Harris, 74, worked as a teacher for CPS for more than 14 years before retiring in 1988. In 1999, at age 62, Harris filed for wives' benefits based on the Social Security account of her husband, William Harris. In her application, she stated that she did not qualify for a pension from the federal, state, or local government based on her own employment, but would notify the SSA if that changed. Harris became eligible for wife's benefits in November 1999.
In September 2006, Harris notified the SSA that she would begin receiving a monthly pension from CPS in November 2006, which would include a retroactive lump sum payment. At that time, an SSA claims representative explained to Harris that this meant that she had received an overpayment in her wife's benefits, and that the SSA would work out a repayment schedule once it determined the amount of her lump sum payment from CPS. Under government regulations, when a spouse receives social security benefits and also receives a government pension for his or her own work at a job that was not covered by social security, the SSA offsets the government pension. See Social Security Pub. 05-10007, Government Pension Offset, http://www.ssa.gov/pubs/10007.html.
On October 4, 2006, Harris received a breakdown of her payments from the Chicago Teachers' Pension Fund, explaining that she would receive a lump-sum payment for the period from May 20, 1999, when she first became eligible for a pension upon turning 62, through October 31, 2006. After taxes, the payment would total $43,948.24. By letter dated March 27, 2007, Harris was notified that she received $40,377.20 more in Social Security benefits than she was due. Harris filed a request for waiver of the overpayment amount on April 19, 2007. By letter dated April 30, 2007, SSA denied her request for waiver of overpayment. After a personal conference, her request for a waiver was again denied.

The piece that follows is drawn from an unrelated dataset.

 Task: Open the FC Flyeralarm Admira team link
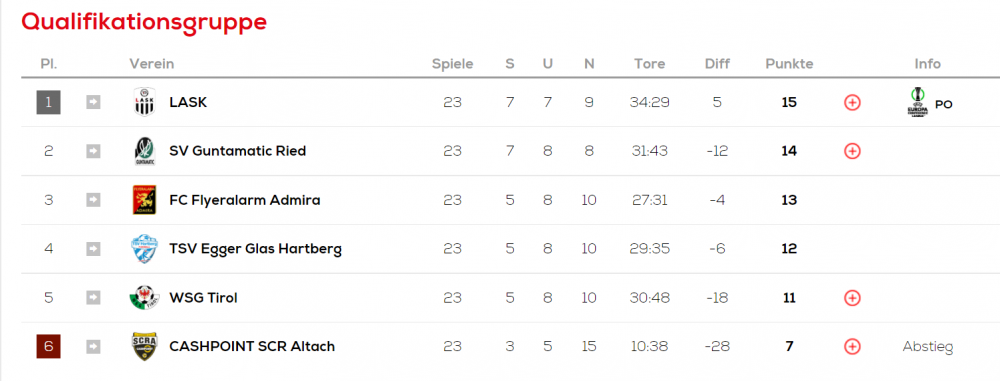(245, 200)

Harris then filed a request for hearing before an Administrative Law Judge, which was held on October 23, 2008. Thereafter, on November 17, 2008, Administrative Law Judge Denise McDuffie Martin (the "ALJ") found that the SSA overpaid Harris wives' insurance benefits during the period from November 1999 through December 2006, but that Harris was "without fault" in causing the overpayment. However, the ALJ found that repayment of the overpayment would not be waived because recovery of the overpayment would not defeat the purpose of Title II of the Act or be against equity or good conscience. On October 5, 2010, the Appeals Council denied Harris' request for review of the ALJ's decision, making the Commissioner's decision final.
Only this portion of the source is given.